All this and I only encountered this woman in one facet of her life. My “Brooklyn-is-the-center-of-the-universe” existence couldn’t anticipate a New Orleans transplant affecting me so deeply. I remember the last time I saw Amy in person and the plans we made. Plans that never came to fruition. I’ve known Amy longer now in memory than in person and here I sit on a rainy day in New Orleans where I now reside, her city. My first trip to New Orleans in 2014, nearly seven years after Amy’s passing, ended with my final day taking a trip to where she is entombed. My life had come full circle.

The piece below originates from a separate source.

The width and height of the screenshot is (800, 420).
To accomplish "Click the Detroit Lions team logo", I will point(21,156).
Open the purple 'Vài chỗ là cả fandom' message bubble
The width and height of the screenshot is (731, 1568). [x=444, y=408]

Amy called me once to read a poem, “it’s called ‘For (my government name)’”. I remembered smirking to myself on the phone in anticipation to see if this was a joke or not. It wasn’t. Her poem haunts me still. It leaves me wondering what she saw in me and how she was able to see parts of myself that I had yet to get fully in touch with. On my album Private Stock, I reenact a casual moment of a woman asking me about the “name tattooed on my chest”, Amy Montegut which sits below this poem. That moment and the poem frame my attempt to reconcile loss of a loved one, from a beloved place, Brooklyn which also now feels in memoriam.
This past October would have been another birthday for Amy. I had recently visited her gravesite in Bayou St. John while filming the Lyrics Decoded for Reprise. I had to allow myself to remember her again, allow myself to still feel connected to her, and the moments I had the privilege to share in her presence. After Amy’s passing my dear friend and brother Shaka had a thrown together an observance for her in the living room of his apartment. I lived upstairs. Aside from our known mutuals there were friends of hers from New Orleans that also migrated to Brooklyn. In the years afterward, living in New Orleans, I often wondered if I was walking past these friends of hers, sitting next to one in a bar, or dancing past them at a party.

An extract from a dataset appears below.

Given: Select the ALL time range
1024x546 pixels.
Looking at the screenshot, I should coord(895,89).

While reviewing the footage from Amy’s resting place, not in full cognition of the date’s significance, I received a direct message from a stranger.
“We met once, years ago, in someone’s tiny apartment at a memorial for my childhood best friend, Amy. Amy and I grew up together and both landed in Brooklyn. Today’s her birthday. I remember from that day that you got a tattoo of her writing on your chest. Just felt the nudge to say hey, you were a friend of hers and it’s her birthday. Trying to listen to my nudges more…”
Years later and Amy still impacts my life. She still finds a way to make me feel connected. I am finally starting to understand what she left for me in her poem. A message to study for the rest of my days; to pay attention to the nudges. It is on my heart, so I will never forget. Thank you friend, thank you for letting me be a part of your story, for being a part of mine and still giving me stories to tell.